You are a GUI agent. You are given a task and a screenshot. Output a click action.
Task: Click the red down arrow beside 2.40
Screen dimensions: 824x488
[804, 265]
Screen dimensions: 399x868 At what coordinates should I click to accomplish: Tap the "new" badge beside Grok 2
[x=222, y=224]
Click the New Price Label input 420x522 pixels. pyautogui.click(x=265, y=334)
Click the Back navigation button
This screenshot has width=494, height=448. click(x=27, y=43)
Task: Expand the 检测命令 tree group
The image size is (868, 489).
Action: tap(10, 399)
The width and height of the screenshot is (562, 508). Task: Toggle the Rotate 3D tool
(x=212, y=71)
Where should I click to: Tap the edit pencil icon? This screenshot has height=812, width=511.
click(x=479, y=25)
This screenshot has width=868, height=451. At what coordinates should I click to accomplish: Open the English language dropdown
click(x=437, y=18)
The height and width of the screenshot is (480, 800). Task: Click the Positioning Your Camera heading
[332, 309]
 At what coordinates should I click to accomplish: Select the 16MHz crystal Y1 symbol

■ ■ ■

Exact copies of every record are required, so retype them in full.

▶ **Response box**:
You are a GUI agent. You are given a task and a screenshot. Output a click action.
Task: Click the red down arrow beside 2.40
Screen dimensions: 824x488
[804, 265]
Screen dimensions: 399x868 At what coordinates should I click to accomplish: Tap the "new" badge beside Grok 2
[x=222, y=224]
Click the New Price Label input 420x522 pixels. pyautogui.click(x=265, y=334)
Click the Back navigation button
This screenshot has width=494, height=448. click(x=27, y=43)
Task: Expand the 检测命令 tree group
The image size is (868, 489).
Action: tap(10, 399)
The width and height of the screenshot is (562, 508). Task: Toggle the Rotate 3D tool
(x=212, y=71)
Where should I click to: Tap the edit pencil icon? This screenshot has height=812, width=511.
click(x=479, y=25)
This screenshot has width=868, height=451. At what coordinates should I click to accomplish: Open the English language dropdown
click(x=437, y=18)
The height and width of the screenshot is (480, 800). Task: Click the Positioning Your Camera heading
[332, 309]
 At what coordinates should I click to accomplish: Select the 16MHz crystal Y1 symbol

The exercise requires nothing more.